页面正文:
━━━━━━━━
Codeforces Round #479 (Div. 3) 题解 977A 977B 977C 977D 977E 977F

A. Wrong Subtraction

题目大意:

\ 定义一种运算,让你去模拟

题解:

\ 模拟

#include <iostream>
#include <cstdio>
#include <cstdlib>
#include <cstring>
#include <algorithm>
#include <queue>
#include <vector>
#include <stack>
#include <cmath>
inline int max(int a, int b){return a > b ? a : b;}
inline int min(int a, int b){return a < b ? a : b;}
inline int abs(int x){return x < 0 ? -x : x;}
inline void swap(int &x, int &y){int tmp = x;x = y;y = tmp;}
inline void read(int &x)
{
	x = 0;char ch = getchar(), c = ch;
	while(ch < '0' || ch > '9') c = ch, ch = getchar();
	while(ch <= '9' && ch >= '0') x = x * 10 + ch - '0', ch = getchar();
	if(c == '-') x = -x;
}
const int INF = 0x3f3f3f3f;

int n, k; 
int num[20], len;

int main()
━━━━━━━━
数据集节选
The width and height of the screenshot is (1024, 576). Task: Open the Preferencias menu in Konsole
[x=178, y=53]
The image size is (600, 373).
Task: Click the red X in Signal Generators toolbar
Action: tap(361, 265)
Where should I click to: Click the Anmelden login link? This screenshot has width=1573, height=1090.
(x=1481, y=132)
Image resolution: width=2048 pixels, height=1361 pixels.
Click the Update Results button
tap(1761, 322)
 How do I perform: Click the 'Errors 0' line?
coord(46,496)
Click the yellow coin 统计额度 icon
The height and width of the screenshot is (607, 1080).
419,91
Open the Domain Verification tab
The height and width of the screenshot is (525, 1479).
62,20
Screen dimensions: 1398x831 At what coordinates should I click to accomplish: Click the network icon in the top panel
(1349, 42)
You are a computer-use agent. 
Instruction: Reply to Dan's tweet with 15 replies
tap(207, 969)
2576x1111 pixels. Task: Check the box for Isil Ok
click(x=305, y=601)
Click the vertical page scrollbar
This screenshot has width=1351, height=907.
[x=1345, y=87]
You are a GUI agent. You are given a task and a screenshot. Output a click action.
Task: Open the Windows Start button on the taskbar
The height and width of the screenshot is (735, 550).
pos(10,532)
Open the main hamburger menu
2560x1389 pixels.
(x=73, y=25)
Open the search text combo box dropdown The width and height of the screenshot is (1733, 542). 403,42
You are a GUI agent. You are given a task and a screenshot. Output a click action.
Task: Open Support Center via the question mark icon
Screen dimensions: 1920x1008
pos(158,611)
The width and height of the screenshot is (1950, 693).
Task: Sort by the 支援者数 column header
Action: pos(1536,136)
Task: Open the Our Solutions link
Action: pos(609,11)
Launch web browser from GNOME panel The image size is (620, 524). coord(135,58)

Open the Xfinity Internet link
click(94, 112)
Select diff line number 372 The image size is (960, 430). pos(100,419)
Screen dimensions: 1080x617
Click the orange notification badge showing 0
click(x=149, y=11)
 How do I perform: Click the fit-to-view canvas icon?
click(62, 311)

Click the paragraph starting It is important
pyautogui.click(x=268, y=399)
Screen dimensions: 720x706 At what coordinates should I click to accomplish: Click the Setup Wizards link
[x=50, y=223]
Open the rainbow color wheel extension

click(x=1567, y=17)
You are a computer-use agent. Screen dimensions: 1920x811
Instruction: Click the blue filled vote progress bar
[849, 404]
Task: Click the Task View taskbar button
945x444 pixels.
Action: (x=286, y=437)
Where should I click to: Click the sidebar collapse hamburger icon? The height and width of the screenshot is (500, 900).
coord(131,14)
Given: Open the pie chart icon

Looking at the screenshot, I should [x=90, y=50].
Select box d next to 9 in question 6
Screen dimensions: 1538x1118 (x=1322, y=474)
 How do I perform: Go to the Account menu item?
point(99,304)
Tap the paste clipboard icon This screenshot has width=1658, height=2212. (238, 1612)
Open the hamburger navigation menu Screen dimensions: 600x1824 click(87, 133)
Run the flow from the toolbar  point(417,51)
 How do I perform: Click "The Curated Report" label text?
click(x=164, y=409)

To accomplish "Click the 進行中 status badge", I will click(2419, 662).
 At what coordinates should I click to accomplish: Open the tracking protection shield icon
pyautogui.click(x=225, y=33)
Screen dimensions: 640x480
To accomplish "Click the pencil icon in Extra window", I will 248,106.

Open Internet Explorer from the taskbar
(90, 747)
━━━━━━━━
上面那篇 Codeforces 977A 题解停在了 int main() 这一行，请从这里接着往下写。

结果:
{
	read(n), read(k);
	while(n) num[++ len] = n % 10, n /= 10;
	int i = 1;
	for(;k;-- k)
	{
		if(num[i]) -- num[i];
		else ++ i;
	}
	for(int j = len;j >= i;-- j) printf("%d", num[j]);
	return 0;
}

B. Two-gram

题目大意

\ 找在串S出现次数最多的串S的子串

题解

\ 暴力枚举,比较

#include <iostream>
#include <cstdio>
#include <cstdlib>
#include <cstring>
#include <algorithm>
#include <queue>
#include <vector>
#include <stack>
#include <cmath>
inline int max(int a, int b){return a > b ? a : b;}
inline int min(int a, int b){return a < b ? a : b;}
inline int abs(int x){return x < 0 ? -x : x;}
inline void swap(int &x, int &y){int tmp = x;x = y;y = tmp;}
inline void read(int &x)
{
	x = 0;char ch = getchar(), c = ch;
	while(ch < '0' || ch > '9') c = ch, ch = getchar();
	while(ch <= '9' && ch >= '0') x = x * 10 + ch - '0', ch = getchar();
	if(c == '-') x = -x;
}
const int INF = 0x3f3f3f3f;

char s[1000], now;
int n, ans, cnt, p;

int main()
{
	read(n);
	scanf("%s", s + 1);
	for(now = 1;now < n;++ now)
	{
		cnt = 0;
		for(int j = 1;j < n;++ j)
			if(s[now] == s[j] && s[now + 1] == s[j + 1]) ++ cnt;
		if(cnt > ans) ans = cnt, p = now;
	}
	printf("%c%c", s[p], s[p + 1]);
	return 0;
}

C. Less or Equal

题目大意:

\ 给你一个数字序列和序列长度n,给你一个非负整数k,问是否存在一个数x,使得序列中小于等于x的元素的个数恰好为k。

题解:

\ 排序后看第k个和第k+1个是否相等。
\ 注意k=0的情况,需要特判。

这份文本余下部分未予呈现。